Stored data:
————————
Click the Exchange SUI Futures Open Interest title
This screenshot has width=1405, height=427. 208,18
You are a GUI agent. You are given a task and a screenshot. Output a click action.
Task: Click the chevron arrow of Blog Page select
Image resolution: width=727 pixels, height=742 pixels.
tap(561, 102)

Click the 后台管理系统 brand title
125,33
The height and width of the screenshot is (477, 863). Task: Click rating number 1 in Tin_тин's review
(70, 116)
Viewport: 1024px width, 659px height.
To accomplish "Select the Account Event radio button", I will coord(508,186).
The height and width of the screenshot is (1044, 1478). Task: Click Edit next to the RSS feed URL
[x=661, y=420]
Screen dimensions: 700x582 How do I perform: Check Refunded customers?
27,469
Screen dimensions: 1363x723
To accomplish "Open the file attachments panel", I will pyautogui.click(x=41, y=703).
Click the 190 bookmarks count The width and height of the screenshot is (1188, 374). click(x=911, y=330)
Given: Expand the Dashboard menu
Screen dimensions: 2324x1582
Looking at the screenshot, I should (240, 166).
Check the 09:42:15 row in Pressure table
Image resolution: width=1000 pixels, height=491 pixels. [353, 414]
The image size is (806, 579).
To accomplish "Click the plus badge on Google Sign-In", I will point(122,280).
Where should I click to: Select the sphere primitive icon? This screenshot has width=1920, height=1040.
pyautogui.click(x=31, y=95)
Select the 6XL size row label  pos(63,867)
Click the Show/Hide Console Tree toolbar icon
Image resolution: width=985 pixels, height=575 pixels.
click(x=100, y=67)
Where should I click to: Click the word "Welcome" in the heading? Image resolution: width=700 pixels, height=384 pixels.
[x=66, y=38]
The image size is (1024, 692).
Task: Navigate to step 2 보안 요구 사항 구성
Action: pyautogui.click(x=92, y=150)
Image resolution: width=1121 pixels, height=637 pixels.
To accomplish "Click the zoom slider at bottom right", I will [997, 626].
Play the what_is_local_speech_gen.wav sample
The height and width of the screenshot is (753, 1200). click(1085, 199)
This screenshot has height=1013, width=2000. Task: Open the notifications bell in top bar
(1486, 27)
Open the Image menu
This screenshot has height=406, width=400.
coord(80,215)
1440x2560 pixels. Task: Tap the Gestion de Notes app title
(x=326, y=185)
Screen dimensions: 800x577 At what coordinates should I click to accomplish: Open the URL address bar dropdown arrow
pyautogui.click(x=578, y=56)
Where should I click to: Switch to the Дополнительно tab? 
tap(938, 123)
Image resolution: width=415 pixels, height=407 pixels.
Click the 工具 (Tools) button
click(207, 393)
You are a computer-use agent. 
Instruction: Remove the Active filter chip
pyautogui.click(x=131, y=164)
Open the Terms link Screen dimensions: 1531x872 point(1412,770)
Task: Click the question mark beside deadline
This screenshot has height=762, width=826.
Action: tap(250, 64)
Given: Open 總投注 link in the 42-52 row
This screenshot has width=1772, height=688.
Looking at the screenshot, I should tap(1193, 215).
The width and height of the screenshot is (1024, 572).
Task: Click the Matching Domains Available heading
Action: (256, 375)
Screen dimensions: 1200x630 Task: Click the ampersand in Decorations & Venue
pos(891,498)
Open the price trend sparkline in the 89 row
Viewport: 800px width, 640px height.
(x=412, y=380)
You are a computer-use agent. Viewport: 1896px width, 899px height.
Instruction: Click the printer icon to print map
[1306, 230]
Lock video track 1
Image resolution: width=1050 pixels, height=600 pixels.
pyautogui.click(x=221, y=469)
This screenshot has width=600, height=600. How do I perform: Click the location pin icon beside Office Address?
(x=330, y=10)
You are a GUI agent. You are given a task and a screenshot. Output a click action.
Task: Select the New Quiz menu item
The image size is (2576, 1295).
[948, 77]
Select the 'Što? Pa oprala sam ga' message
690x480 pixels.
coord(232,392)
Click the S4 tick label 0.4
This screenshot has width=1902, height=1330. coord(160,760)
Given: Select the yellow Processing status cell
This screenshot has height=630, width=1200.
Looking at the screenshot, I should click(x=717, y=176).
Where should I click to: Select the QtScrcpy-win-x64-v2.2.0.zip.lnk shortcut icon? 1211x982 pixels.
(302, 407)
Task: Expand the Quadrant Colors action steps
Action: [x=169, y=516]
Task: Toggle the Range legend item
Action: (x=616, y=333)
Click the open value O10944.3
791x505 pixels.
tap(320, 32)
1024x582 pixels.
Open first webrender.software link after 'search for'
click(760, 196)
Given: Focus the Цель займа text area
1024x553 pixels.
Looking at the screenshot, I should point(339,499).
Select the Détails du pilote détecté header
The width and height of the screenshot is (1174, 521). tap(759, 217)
————————
Your task is to copy every line of the entries that contains the string "will".

-- RESPONSE --
To accomplish "Select the Account Event radio button", I will coord(508,186).
To accomplish "Open the file attachments panel", I will pyautogui.click(x=41, y=703).
To accomplish "Click the plus badge on Google Sign-In", I will point(122,280).
To accomplish "Click the zoom slider at bottom right", I will [997, 626].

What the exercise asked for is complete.